Negotiating Latinidades, Understanding Identities within Space

full name / name of organization: 
NeMLA /Sponsored by Tufts University /March 21-24, 2013
contact email: 
ksanchez@georgian.edu

The negotiation of Latin@ identities within space—cities, universities, homes, exile, —requires an understanding of ethnicities, language(s), religion(s), social class, gender, as well as the psychological spaces where one needs to defend him/herself in the face of a pejorative labels from the dominant group or from a more powerful member of one’s own group. How do Latino/a authors represent their worlds through the use of space whereby each character or voice must negotiate his/her identity markers within a specific space to claim “self-recognition”?

Papers that address any aspect of Latino/a identity in narrative, poetry or theatre are welcome for this panel.

^^^^^^^^

Problem requirements. Continue the call for papers on negotiating Latino/a identities within space, starting after its last sentence.

Provided material.
^^^^^^^^

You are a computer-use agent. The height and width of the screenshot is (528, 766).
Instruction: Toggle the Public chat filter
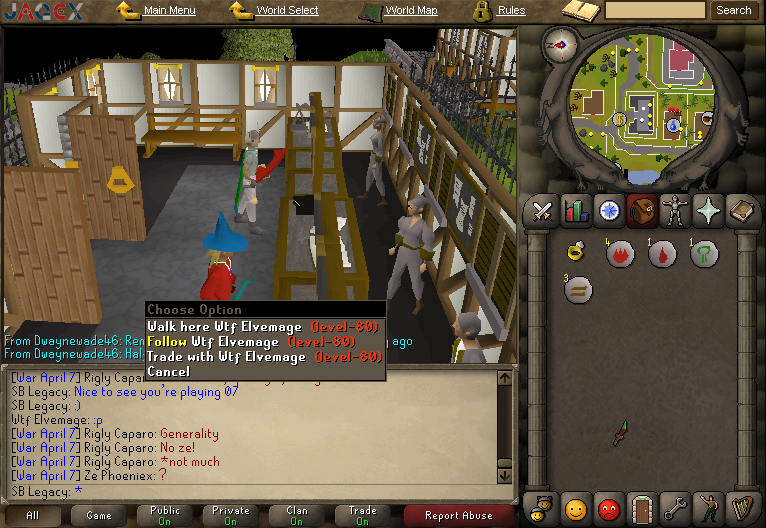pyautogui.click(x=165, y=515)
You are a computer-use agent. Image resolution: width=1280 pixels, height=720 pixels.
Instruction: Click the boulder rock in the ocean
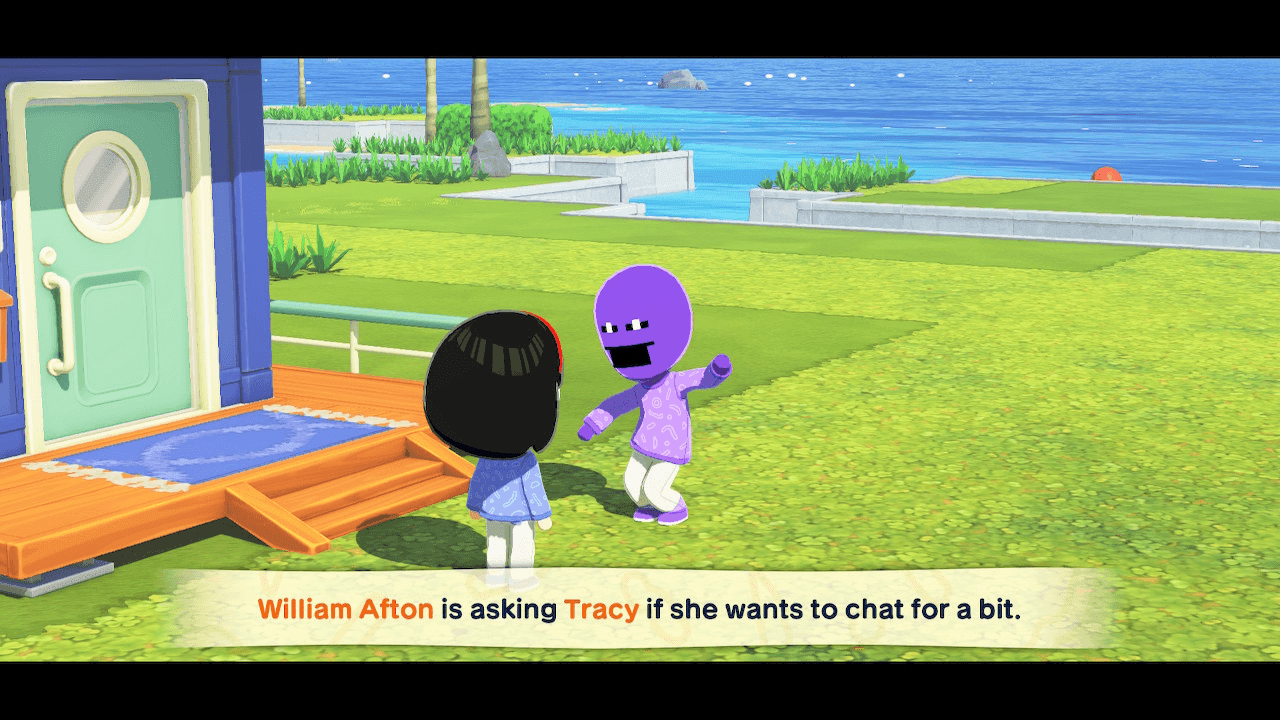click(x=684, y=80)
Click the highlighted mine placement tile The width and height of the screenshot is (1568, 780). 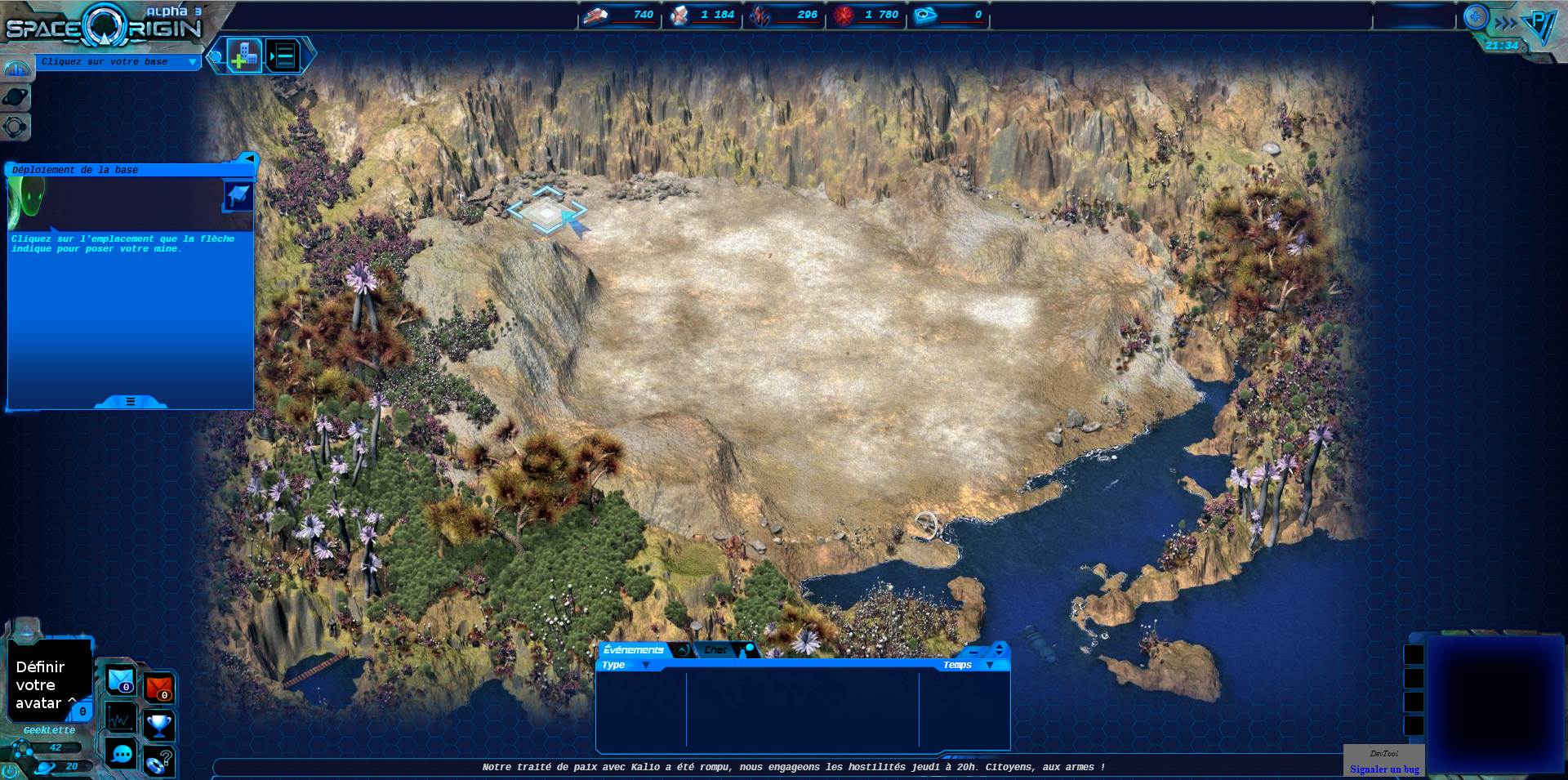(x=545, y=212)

^^^^^^^^

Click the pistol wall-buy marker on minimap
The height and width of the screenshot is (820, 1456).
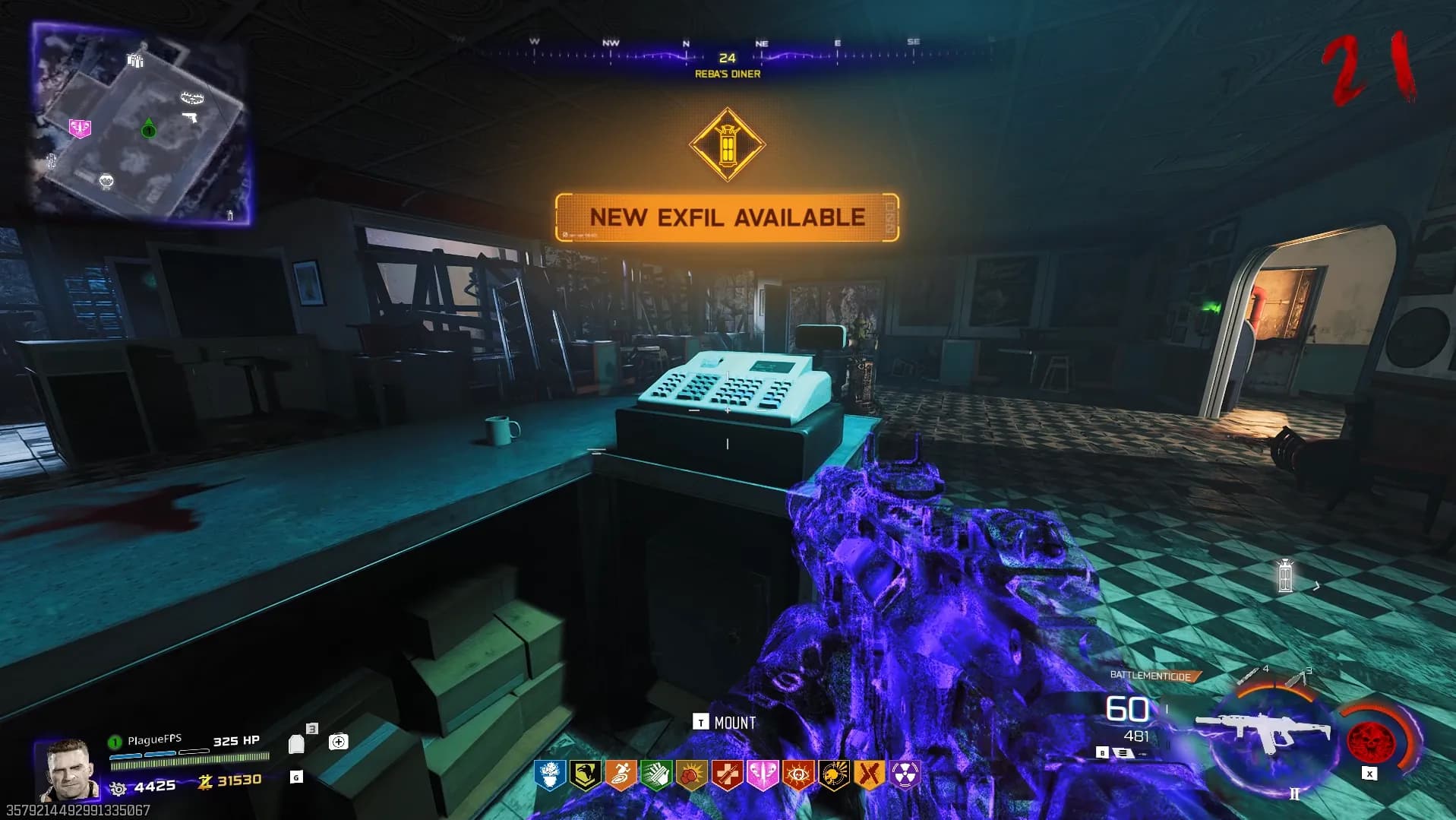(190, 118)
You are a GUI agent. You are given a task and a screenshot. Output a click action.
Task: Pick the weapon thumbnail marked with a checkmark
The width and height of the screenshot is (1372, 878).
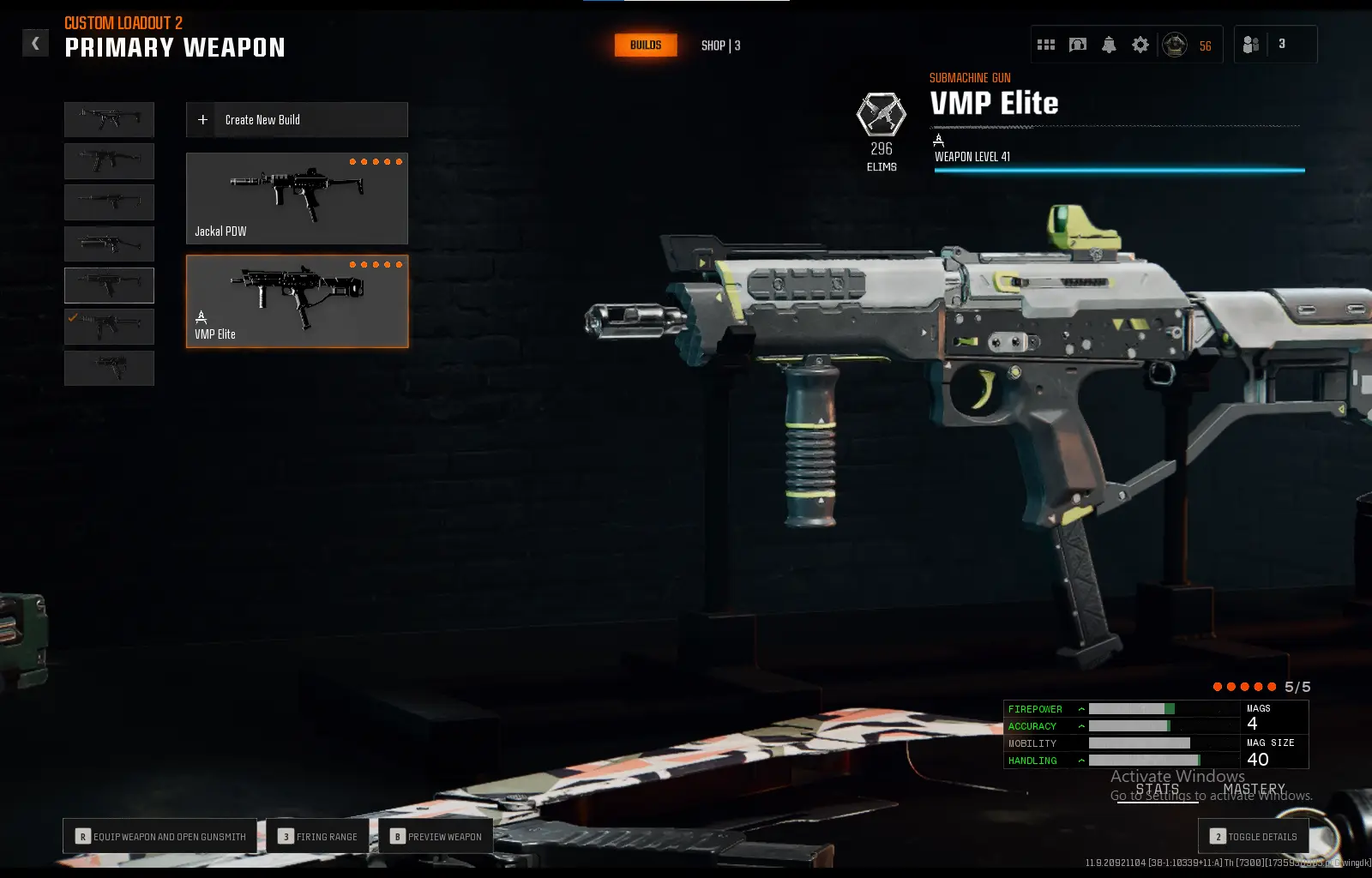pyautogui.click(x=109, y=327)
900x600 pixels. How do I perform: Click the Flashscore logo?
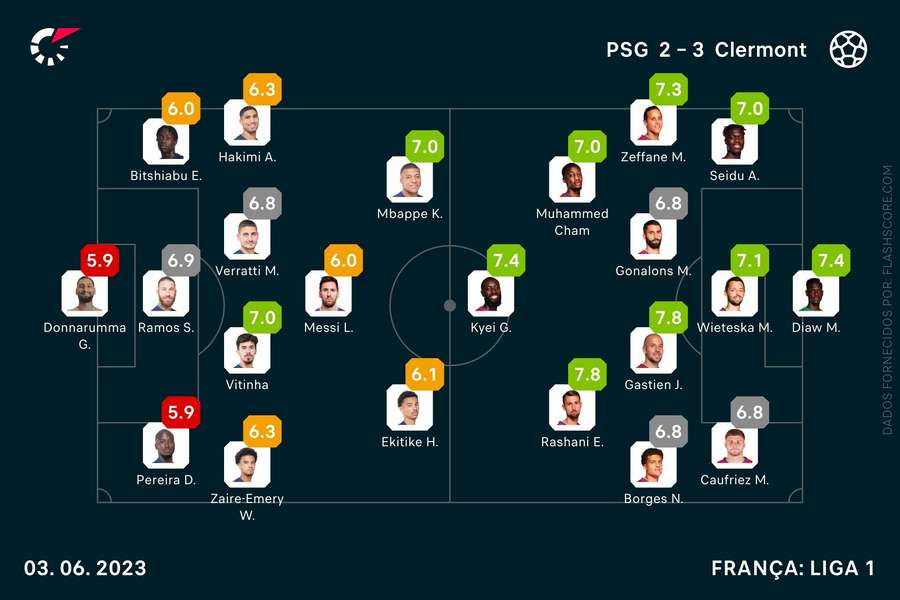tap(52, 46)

^^^^^^^^

Solved problem.
Latina/o Studies and Latina Feminist Studies are by their very nature interdisciplinary fields which study the cultural products and experiences of the peoples of the Americas. Latino peoples represent a variety of ethnicities: African, Asian, Indigenous, and European. Moreover, they are linguistically diverse, speaking English, Creole, Spanish, French, Portuguese, Spanglish, African, Asian and Indigenous languages. Heterogeneity characterizes Latina/o Studies as it encompasses and incorporates the cultural products as well as the socio-economic and political experiences of such diverse peoples. The negotiation of self as one moves through space is a useful category of analysis as there are many layers that allow one to shed light on the complexity within the fields of Latino and Latina Feminist Studies.

Deadline: September 30, 2012
Please include with your abstract:
Name and Affiliation
Title of paper
Email address
A/V requirements (if any; $10 handling fee with registration)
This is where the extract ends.